Your job is to return every line in the data holding the string "pixels".

DATA LISTING:
* * *

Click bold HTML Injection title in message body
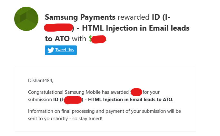Viewport: 220px width, 136px height. point(131,100)
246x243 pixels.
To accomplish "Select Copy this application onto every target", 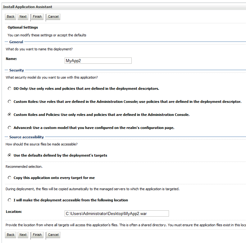I will pos(10,178).
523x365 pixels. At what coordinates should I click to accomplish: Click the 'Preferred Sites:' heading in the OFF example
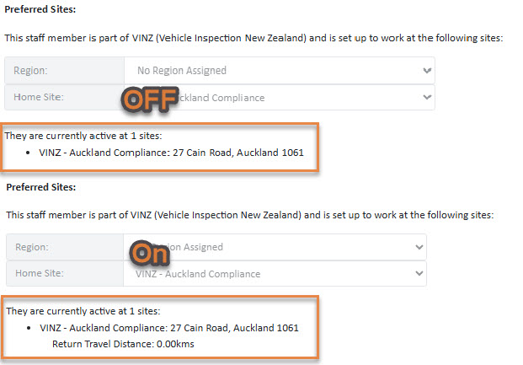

* * *

WRITTEN REPLY:
246x243 pixels.
523x365 pixels. At what coordinates should I click to accomplish: Click the 'Preferred Sites:' heading in the OFF example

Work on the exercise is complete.